A number of high-growth opportunities exist today. Many look attractive for the long-term, but short-term tailwinds are preventing the market from moving the value meaningfully higher right now.
That’s especially true for any growth story that’s dependent on a resolution to supply chain issues, which appear to still be a source of frustration for short-term investors in hot growth areas. That’s especially true for anything related to the automotive sector, as numerous factories have seen shutdowns.
One company hurting in the short run is BlackBerry (BB). The cybersecurity play has seen its best returns in providing secure data for the automotive market.
The slowdown in that market has caused the company to just miss revenue estimates, which have now been flat over the past year. Even with that revenue miss, the company did manage to report a surprise profit.

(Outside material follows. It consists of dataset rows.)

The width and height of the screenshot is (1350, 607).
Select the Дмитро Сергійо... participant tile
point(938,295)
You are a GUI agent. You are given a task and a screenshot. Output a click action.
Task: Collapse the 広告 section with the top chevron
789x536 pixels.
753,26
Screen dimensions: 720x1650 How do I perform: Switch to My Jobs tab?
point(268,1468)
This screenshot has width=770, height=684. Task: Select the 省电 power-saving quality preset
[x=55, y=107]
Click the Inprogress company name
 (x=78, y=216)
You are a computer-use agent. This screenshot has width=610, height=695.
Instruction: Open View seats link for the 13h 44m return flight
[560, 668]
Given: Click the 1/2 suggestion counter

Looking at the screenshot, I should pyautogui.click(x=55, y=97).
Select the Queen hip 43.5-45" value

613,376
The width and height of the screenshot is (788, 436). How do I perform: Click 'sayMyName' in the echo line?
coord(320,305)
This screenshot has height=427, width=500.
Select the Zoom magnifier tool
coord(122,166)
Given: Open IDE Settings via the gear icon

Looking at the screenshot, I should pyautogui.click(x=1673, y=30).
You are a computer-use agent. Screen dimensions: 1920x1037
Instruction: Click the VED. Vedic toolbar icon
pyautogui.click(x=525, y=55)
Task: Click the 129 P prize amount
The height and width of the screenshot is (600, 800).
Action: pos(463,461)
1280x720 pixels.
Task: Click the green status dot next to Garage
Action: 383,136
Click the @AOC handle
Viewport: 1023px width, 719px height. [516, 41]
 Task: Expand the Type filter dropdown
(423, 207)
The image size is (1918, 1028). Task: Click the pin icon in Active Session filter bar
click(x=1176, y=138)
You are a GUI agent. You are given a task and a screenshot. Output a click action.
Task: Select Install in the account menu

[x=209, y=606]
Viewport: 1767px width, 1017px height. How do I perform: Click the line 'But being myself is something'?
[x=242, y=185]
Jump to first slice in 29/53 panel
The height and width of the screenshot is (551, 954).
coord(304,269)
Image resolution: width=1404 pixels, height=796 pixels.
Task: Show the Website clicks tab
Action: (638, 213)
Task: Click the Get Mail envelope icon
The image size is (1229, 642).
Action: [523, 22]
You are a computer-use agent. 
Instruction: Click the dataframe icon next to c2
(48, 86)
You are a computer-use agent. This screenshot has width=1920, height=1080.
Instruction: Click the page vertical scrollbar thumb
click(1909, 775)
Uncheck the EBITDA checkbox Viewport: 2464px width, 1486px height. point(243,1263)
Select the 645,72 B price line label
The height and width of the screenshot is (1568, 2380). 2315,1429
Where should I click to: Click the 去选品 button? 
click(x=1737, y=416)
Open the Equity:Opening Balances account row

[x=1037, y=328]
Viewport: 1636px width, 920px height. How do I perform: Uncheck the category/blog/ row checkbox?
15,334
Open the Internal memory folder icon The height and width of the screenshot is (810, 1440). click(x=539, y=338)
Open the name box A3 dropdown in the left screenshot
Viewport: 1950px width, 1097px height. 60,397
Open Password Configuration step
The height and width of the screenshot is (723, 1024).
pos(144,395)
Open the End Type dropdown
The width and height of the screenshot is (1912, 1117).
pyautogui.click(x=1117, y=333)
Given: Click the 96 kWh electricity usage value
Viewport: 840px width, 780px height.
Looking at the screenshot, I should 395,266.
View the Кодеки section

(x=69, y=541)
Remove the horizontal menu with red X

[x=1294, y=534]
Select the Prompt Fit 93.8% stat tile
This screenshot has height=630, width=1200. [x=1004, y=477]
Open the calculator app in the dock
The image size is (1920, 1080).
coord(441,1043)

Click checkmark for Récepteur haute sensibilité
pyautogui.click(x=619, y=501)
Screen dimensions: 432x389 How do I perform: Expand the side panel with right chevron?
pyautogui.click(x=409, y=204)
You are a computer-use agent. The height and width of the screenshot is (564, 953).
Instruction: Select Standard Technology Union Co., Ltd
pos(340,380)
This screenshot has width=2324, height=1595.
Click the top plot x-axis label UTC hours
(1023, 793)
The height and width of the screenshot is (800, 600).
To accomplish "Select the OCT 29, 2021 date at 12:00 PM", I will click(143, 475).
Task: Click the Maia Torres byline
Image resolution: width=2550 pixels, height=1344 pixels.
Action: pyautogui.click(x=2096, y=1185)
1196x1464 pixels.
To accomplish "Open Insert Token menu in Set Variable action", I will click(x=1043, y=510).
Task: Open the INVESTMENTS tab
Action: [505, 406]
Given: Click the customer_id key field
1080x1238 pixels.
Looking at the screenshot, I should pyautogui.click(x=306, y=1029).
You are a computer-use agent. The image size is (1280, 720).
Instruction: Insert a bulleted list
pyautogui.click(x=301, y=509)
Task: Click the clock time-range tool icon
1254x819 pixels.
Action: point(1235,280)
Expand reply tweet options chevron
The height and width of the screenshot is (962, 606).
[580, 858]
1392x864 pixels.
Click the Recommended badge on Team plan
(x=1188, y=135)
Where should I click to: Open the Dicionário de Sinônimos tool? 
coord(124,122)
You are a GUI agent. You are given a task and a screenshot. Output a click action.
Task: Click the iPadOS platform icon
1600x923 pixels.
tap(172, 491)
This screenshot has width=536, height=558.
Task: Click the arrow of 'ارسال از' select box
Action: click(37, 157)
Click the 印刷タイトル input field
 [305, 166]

Action to take: Shares are down about 20 percent over the past year, even with some periodic spikes higher as the stock sometimes trades with the “meme” plays of retail traders. If the company can just barely miss on estimates when the automotive industry is struggling, shares look set for a far bigger move higher in the coming months when production resumes.
Traders should consider the September $9 calls. Last trading for about $0.90, they’re an inexpensive bet that shares will move higher in the coming weeks following the stock’s post-earnings drop.
Disclosure: The author of this article has a position in the company mentioned here, and may further trade after the next 72 hours. The author receives no compensation from any of the companies mentioned in this article.